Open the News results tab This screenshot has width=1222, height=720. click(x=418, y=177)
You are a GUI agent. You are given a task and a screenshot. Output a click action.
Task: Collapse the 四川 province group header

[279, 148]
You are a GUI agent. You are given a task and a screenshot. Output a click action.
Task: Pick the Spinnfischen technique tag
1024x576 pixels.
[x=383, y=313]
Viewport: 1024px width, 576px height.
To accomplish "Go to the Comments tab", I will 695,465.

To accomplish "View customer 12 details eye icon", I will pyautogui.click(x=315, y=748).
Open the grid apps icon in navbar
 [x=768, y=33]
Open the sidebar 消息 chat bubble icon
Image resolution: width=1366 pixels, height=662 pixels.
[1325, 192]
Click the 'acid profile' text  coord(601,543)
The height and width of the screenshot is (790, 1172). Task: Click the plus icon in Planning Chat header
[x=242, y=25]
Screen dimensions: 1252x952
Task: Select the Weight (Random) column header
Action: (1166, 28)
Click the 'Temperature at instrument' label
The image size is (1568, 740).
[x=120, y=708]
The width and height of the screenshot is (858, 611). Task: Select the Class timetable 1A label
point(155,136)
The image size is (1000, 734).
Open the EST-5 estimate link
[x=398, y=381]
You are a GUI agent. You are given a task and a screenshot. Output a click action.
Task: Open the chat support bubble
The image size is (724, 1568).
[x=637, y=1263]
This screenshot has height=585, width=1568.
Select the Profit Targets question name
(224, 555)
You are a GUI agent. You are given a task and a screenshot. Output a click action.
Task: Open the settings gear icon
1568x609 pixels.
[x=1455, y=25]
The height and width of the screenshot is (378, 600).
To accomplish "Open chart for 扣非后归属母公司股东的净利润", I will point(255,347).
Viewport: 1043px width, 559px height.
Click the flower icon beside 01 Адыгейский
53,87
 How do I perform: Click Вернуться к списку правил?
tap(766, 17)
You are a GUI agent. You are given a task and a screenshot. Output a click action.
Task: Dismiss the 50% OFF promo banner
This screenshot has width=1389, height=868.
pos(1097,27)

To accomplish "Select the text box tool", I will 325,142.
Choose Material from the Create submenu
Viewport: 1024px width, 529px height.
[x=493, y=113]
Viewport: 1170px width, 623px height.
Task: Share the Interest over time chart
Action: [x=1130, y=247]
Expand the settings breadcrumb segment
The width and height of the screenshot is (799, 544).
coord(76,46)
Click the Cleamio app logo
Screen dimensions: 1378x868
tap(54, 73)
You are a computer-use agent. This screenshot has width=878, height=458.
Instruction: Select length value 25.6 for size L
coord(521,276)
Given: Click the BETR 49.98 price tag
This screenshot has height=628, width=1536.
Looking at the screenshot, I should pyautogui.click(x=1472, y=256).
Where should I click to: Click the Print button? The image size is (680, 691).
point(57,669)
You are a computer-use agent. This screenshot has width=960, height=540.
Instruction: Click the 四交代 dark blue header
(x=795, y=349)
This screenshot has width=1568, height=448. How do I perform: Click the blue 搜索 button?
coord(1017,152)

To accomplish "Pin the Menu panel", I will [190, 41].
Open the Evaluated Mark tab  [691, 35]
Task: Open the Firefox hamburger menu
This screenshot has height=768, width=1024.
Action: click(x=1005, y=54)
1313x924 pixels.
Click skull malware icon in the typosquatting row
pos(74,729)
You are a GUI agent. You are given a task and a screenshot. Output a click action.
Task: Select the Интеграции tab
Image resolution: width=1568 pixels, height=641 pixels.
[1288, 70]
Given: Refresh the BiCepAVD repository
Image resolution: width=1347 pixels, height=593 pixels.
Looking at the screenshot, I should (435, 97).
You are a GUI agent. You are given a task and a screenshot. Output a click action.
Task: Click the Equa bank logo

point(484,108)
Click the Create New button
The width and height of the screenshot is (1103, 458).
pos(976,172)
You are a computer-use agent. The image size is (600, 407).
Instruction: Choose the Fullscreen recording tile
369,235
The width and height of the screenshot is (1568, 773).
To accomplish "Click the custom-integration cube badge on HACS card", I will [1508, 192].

**WHAT IS NEEDED:**
Write out all of the material above again, line for line, with no changes.

**SOLUTION TO THE EXERCISE:**
Open the News results tab This screenshot has width=1222, height=720. click(x=418, y=177)
You are a GUI agent. You are given a task and a screenshot. Output a click action.
Task: Collapse the 四川 province group header

[279, 148]
You are a GUI agent. You are given a task and a screenshot. Output a click action.
Task: Pick the Spinnfischen technique tag
1024x576 pixels.
[x=383, y=313]
Viewport: 1024px width, 576px height.
To accomplish "Go to the Comments tab", I will 695,465.

To accomplish "View customer 12 details eye icon", I will pyautogui.click(x=315, y=748).
Open the grid apps icon in navbar
 [x=768, y=33]
Open the sidebar 消息 chat bubble icon
Image resolution: width=1366 pixels, height=662 pixels.
[1325, 192]
Click the 'acid profile' text  coord(601,543)
The height and width of the screenshot is (790, 1172). Task: Click the plus icon in Planning Chat header
[x=242, y=25]
Screen dimensions: 1252x952
Task: Select the Weight (Random) column header
Action: (1166, 28)
Click the 'Temperature at instrument' label
The image size is (1568, 740).
[x=120, y=708]
The width and height of the screenshot is (858, 611). Task: Select the Class timetable 1A label
point(155,136)
The image size is (1000, 734).
Open the EST-5 estimate link
[x=398, y=381]
You are a GUI agent. You are given a task and a screenshot. Output a click action.
Task: Open the chat support bubble
The image size is (724, 1568).
[x=637, y=1263]
This screenshot has height=585, width=1568.
Select the Profit Targets question name
(224, 555)
You are a GUI agent. You are given a task and a screenshot. Output a click action.
Task: Open the settings gear icon
1568x609 pixels.
[x=1455, y=25]
The height and width of the screenshot is (378, 600).
To accomplish "Open chart for 扣非后归属母公司股东的净利润", I will point(255,347).
Viewport: 1043px width, 559px height.
Click the flower icon beside 01 Адыгейский
53,87
 How do I perform: Click Вернуться к списку правил?
tap(766, 17)
You are a GUI agent. You are given a task and a screenshot. Output a click action.
Task: Dismiss the 50% OFF promo banner
This screenshot has width=1389, height=868.
pos(1097,27)

To accomplish "Select the text box tool", I will 325,142.
Choose Material from the Create submenu
Viewport: 1024px width, 529px height.
[x=493, y=113]
Viewport: 1170px width, 623px height.
Task: Share the Interest over time chart
Action: [x=1130, y=247]
Expand the settings breadcrumb segment
The width and height of the screenshot is (799, 544).
coord(76,46)
Click the Cleamio app logo
Screen dimensions: 1378x868
tap(54, 73)
You are a computer-use agent. This screenshot has width=878, height=458.
Instruction: Select length value 25.6 for size L
coord(521,276)
Given: Click the BETR 49.98 price tag
This screenshot has height=628, width=1536.
Looking at the screenshot, I should pyautogui.click(x=1472, y=256).
Where should I click to: Click the Print button? The image size is (680, 691).
point(57,669)
You are a computer-use agent. This screenshot has width=960, height=540.
Instruction: Click the 四交代 dark blue header
(x=795, y=349)
This screenshot has width=1568, height=448. How do I perform: Click the blue 搜索 button?
coord(1017,152)

To accomplish "Pin the Menu panel", I will [190, 41].
Open the Evaluated Mark tab  [691, 35]
Task: Open the Firefox hamburger menu
This screenshot has height=768, width=1024.
Action: click(x=1005, y=54)
1313x924 pixels.
Click skull malware icon in the typosquatting row
pos(74,729)
You are a GUI agent. You are given a task and a screenshot. Output a click action.
Task: Select the Интеграции tab
Image resolution: width=1568 pixels, height=641 pixels.
[1288, 70]
Given: Refresh the BiCepAVD repository
Image resolution: width=1347 pixels, height=593 pixels.
Looking at the screenshot, I should (435, 97).
You are a GUI agent. You are given a task and a screenshot. Output a click action.
Task: Click the Equa bank logo

point(484,108)
Click the Create New button
The width and height of the screenshot is (1103, 458).
pos(976,172)
You are a computer-use agent. The image size is (600, 407).
Instruction: Choose the Fullscreen recording tile
369,235
The width and height of the screenshot is (1568, 773).
To accomplish "Click the custom-integration cube badge on HACS card", I will [1508, 192].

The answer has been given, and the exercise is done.